It’s not just our bridges that are getting worse. Many of the more than 35,000 miles of road in Massachusetts are in declining condition (our most heavily used highways are in relatively good shape, but the secondary routes are another story). Our rail system operates at a huge deficit and is beset with service problems. Our state hospitals, jails, courthouses, and college campuses are in varying degrees of disrepair. As a state, we continually understaff and underfund the myriad agencies charged with keeping our infrastructure in safe working order, and we fail to perform the kind of routine maintenance—washing corrosive road salt off our bridges in the springtime, and keeping them painted to ward off rust—that can prevent expensive repairs in the future. Putting just $100,000 into bridge maintenance, says MassHighway Commissioner Luisa Paiewonsky, can save $9 million in fixes down the line. Yet over and over we neglect to make these simple investments.
Massachusetts Transportation Secretary Bernard Cohen says the state shortchanges bridge maintenance alone by $500 million a year. The Pioneer Institute, a public-policy think tank, recently released a report showing that in the century since the Longfellow Bridge opened to traffic, the span has undergone only two repair projects of any note, one in 1959 and the other in 2002. Steve Poftak, research director at the institute, estimates that investing one percent of the Longfellow’s value in routine maintenance each year would have cost about $120 million through the decades and would have kept the bridge in good condition. Instead, the bridge has fallen into decrepitude and will now cost $200 million to overhaul. And that’s merely one pending repair bill. The Transportation Finance Commission, convened by the state legislature in 2004 to investigate our crumbling infrastructure, released a report in March estimating that the maintenance requirements of just our existing roads and bridges will create a shortfall of as much as $19 billion over the next 20 years. The mess is so deep and so intractable there’s no politically effective way to downplay it. The Patrick administration doesn’t try. “We have inherited what I consider to be a dysfunctional series of agencies and underfunded assets that the people of Massachusetts have not been told the truth about,” Cohen said at a transportation conference in September organized by the Pioneer Institute.
By now, every politician, public interest group, and transportation policy expert in Massachusetts knows full well how significant the problems are. What no one seems to know, however, is whether we can actually do anything about them.

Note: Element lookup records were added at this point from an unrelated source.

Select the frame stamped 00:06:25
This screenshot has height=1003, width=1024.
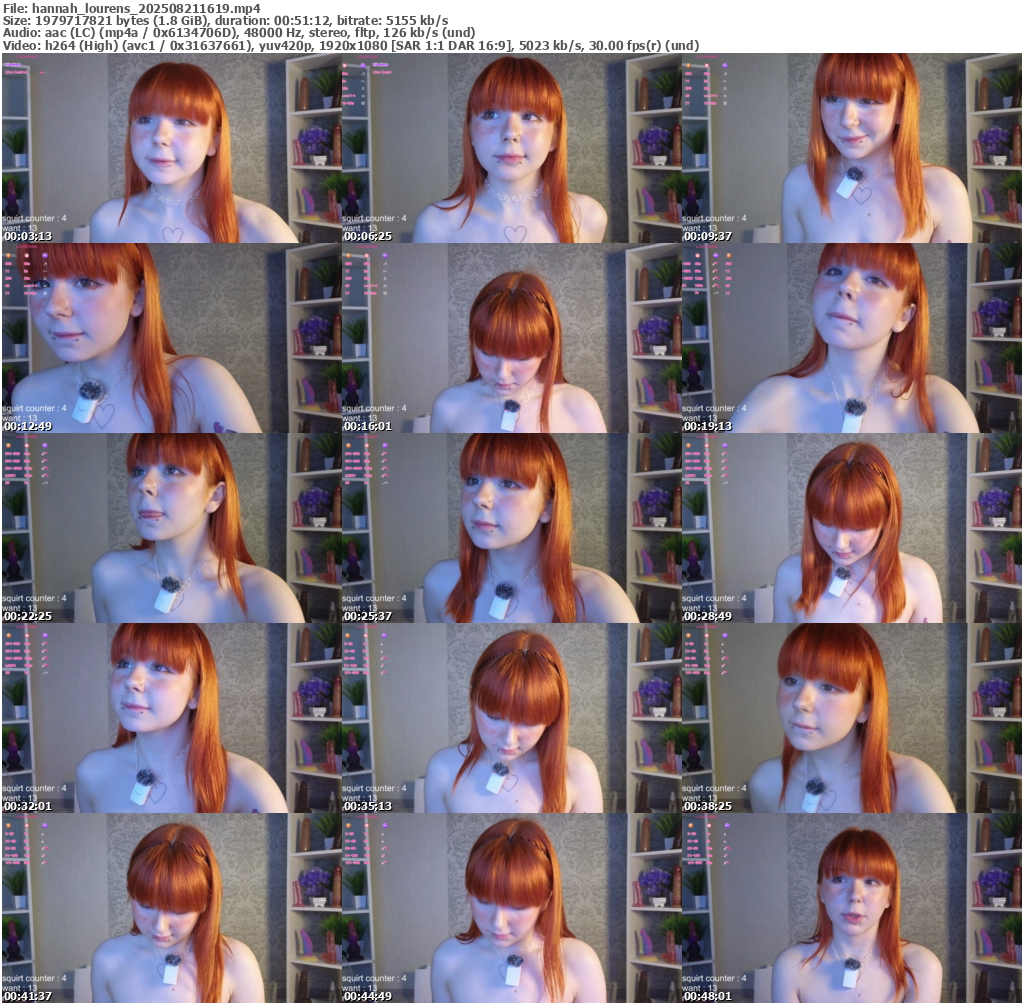tap(511, 148)
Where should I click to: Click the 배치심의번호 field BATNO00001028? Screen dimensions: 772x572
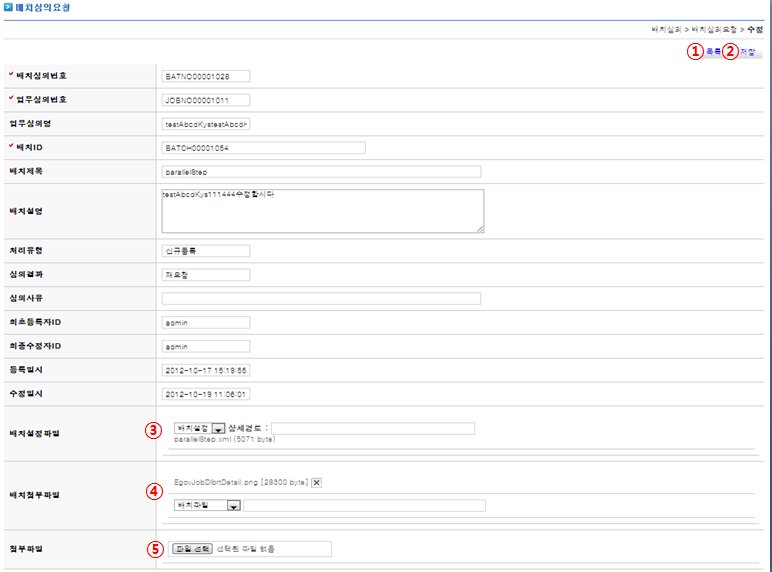[205, 76]

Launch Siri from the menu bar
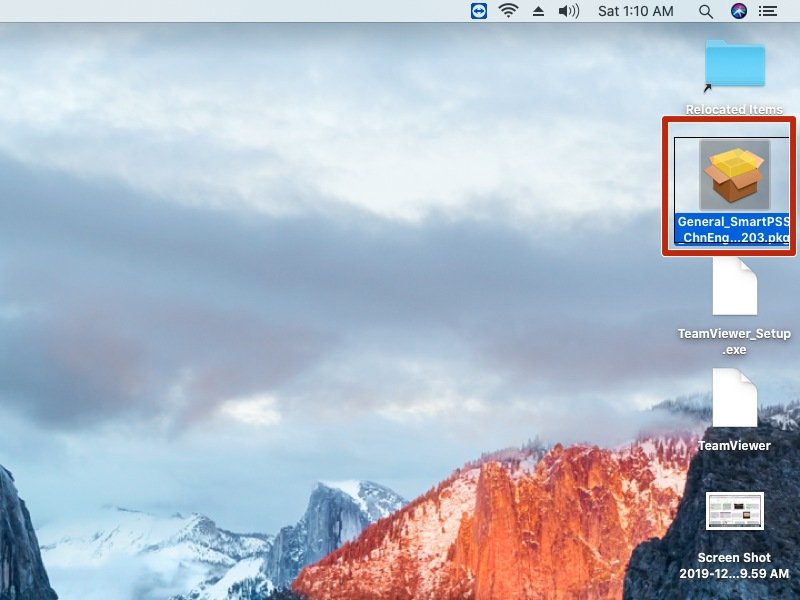[739, 11]
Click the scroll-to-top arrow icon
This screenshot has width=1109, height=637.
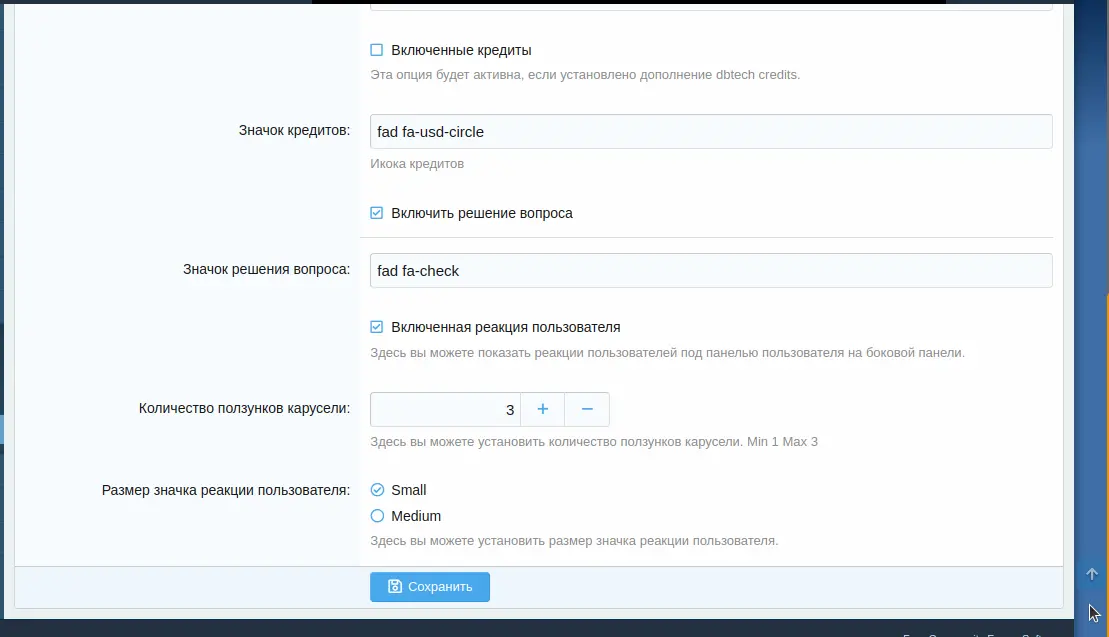[1092, 574]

In the late ’80s, when Fred Salvucci was secretary of transportation in the Dukakis administration, a budget crunch created by the passage of Proposition 2½ made it necessary to lay off many MassHighway workers. By 1989, the agency was down to about 3,300 employees. “We didn’t have the staff to do what was being asked of us,” recalls Salvucci, who now lectures at MIT. In 2001, MassHighway’s workforce had shrunk to 2,100, a number the Federal Highway Administration determined to be “well below the minimum” for inspection and testing, partly because a “significant number” of those staff members “lack the necessary training and qualifications” for their critical jobs. Today, with the state’s aging infrastructure two decades older, Paiewonsky has half the number of workers Salvucci had.
It’s not just in its staffing, though, that the agency is underfunded. “If we had our preferences, we’d probably be putting 20 to 40 percent of our budget into maintenance,” Paiewonsky says. Instead, the agency goes begging for resources for a task as essential as plowing. Salvucci recalls appearing before the legislature nearly every year to argue for money to keep the roads clear in a state where it’s been known, occasionally, to snow. “Well, it’s July,” they’d tell him. “Maybe it will be a warm winter.” Twenty years later, nothing has changed. At the transportation conference, Cohen said he gets half to two-thirds of the funds everyone knows he’ll need for snow removal, requiring him to go back midwinter to ask for more.
Paiewonsky says MassHighway is evolving, that it is in the process of hiring 100 new engineers, including, for the first time, a chief engineer brought in from outside. “We’re changing the way we budget,” she says, “the way we design.” Still, she acknowledges the agency is not adequately financed. The poor condition of the state’s infrastructure, she says, “is in large part a reflection of what we put into it.”